Starting a new business and using Linux to do it is going to be amazing!

You said:;" If you think something is odd then it is your responsibility to check things out (and that includes ignoring sheeple who tell you "not to worry", "think everything is OK" or call something "overly paranoid" w/o backing up their claims with accurate, authoritative, factual information)."

This to me is a Big Red Flag that something is Not Right and all the more reason for me to investigate.

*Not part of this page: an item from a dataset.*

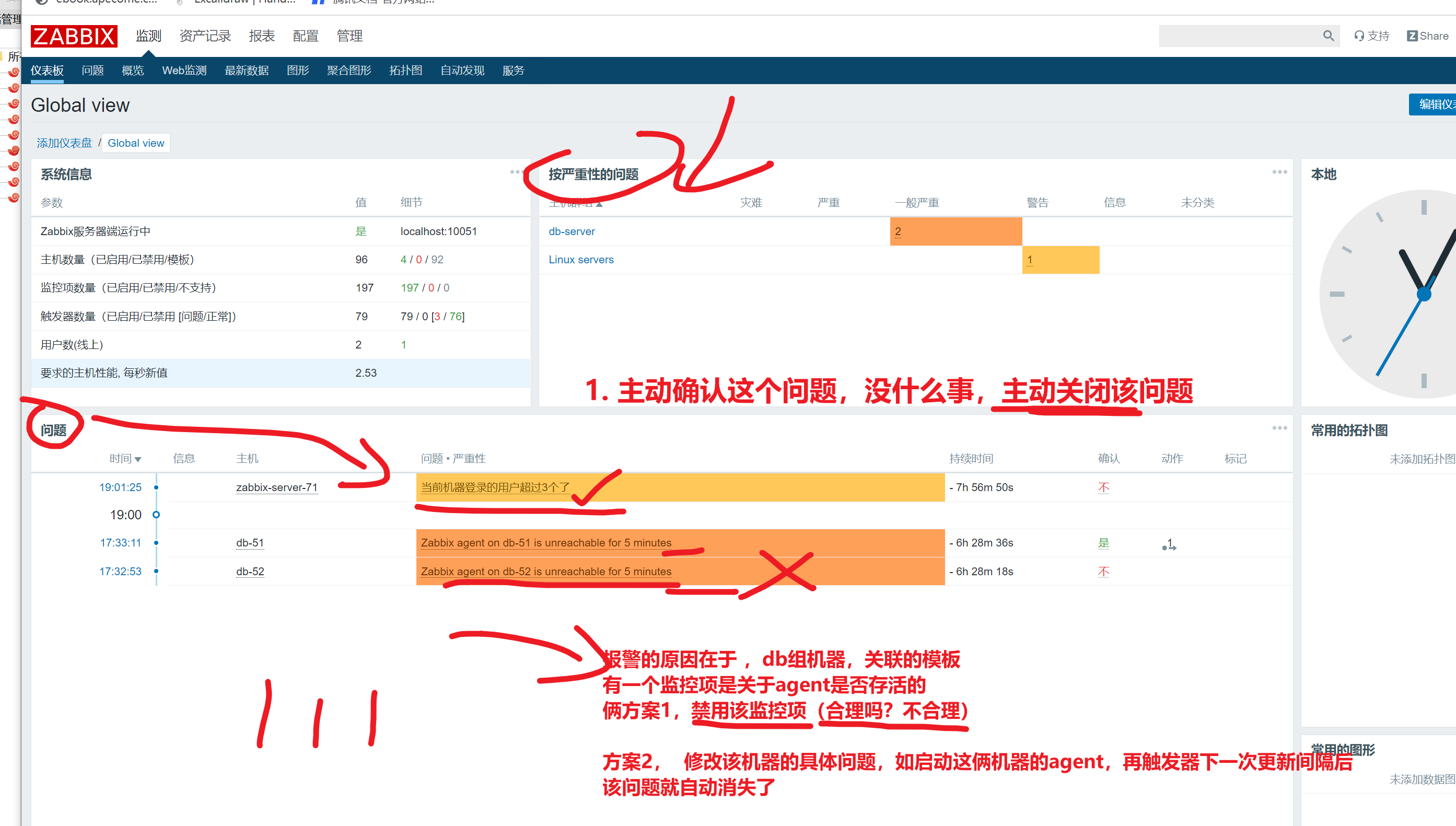1456x826 pixels.
Task: Click the ZABBIX logo
Action: point(74,36)
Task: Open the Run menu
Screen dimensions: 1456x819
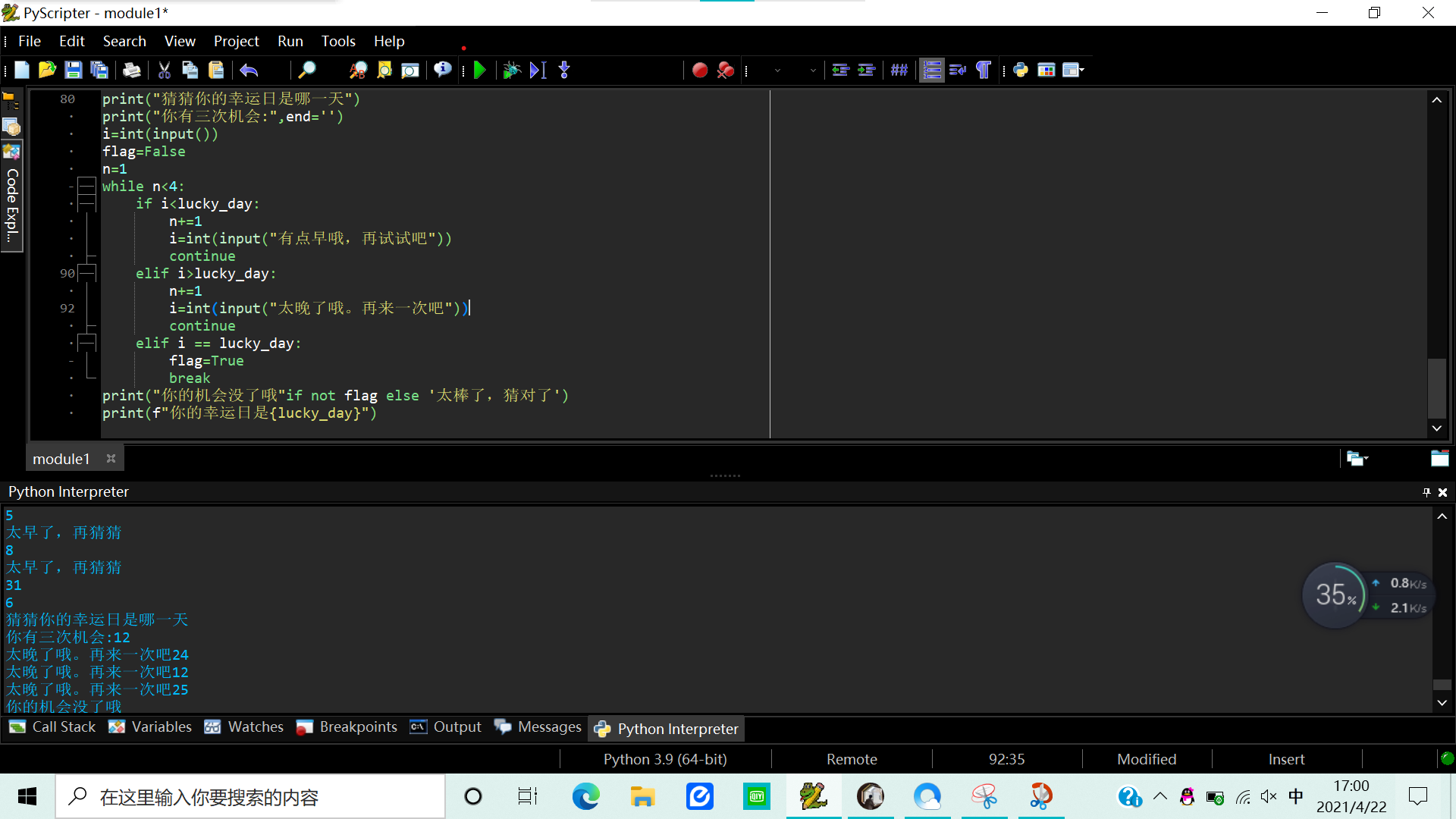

I'll continue my further reading at debian.org/doc/manual/securing-debian-howto/
And see if the library has "Maximum Linux Security" Attackers Guide To Protecting Your Linux Server And Network" ISBN 0672313413 July 1999. I think it's paperback-

odiseo77 08-30-2012 07:17 PM

I'm not a security expert, but I always install rkhunter right after performing a fresh install and configure it to update the files properties database every time dpkg/apt-get/aptitude/synaptic run. This way I can know if a file has been altered without the package managers' intervention (and it can also scan for known rootkits).

Of course, it alone may not be 100% infallible, but I think it may be used in combination with other tools and the methods suggested above by unSpawn.

Ztcoracat 08-30-2012 07:54 PM

This "rkhunter" is new to me. I'll look in Synaptic and see if it's there.

I'll have to learn more about the how to configure applications in order to do as you have.
I'm still going through the learning process.
Thanks

odiseo77 08-30-2012 08:43 PM

You can install it through Synaptic, and after installing it (and having closed Synaptic), execute (as root):

Code:

dpkg-reconfigure rkhunter
You will be prompted with some questions. I usually answer "Yes" to all questions, then I execute:

Code:

rkhunter --propupd
This will update the file properties database. Then anytime you want to scan your system, execute:

Code:

rkhunter -c
BTW, sometimes I have gotten some false positives with rkhunter detecting some rootkit named Xzibit. If I recall correctly, I once had to modify some configuration files and on another install I just purged rkhunter (with aptitude) and reinstalled it again.

Ztcoracat 08-31-2012 09:28 PM

Odiseo:

I wrote down your instructions and know what to do now if
Code:

rkhunter gives a false positive
Until you told me I was not aware of this application.
Thank You

odiseo77 08-31-2012 09:45 PM

If you get some warning with rkhunter, you shouldn't automatically assume that it is a false positive. In my case, I supposed it was a false positive because I received this warning in a freshly installed system with little chances of being infected and a web search returned some info suggesting this (link). If in doubt, it's always better to investigate or resort to the forum (LQ has a security subforum).

Regards.

Ztcoracat 08-31-2012 10:10 PM

Ok; now I understand; It is not wise to assume and when I have doubt or am suspicious I will investigate.
The last thing I want (I'm sure I speak for many) is a breach in security.

Thank you for helping me; have a good weekend.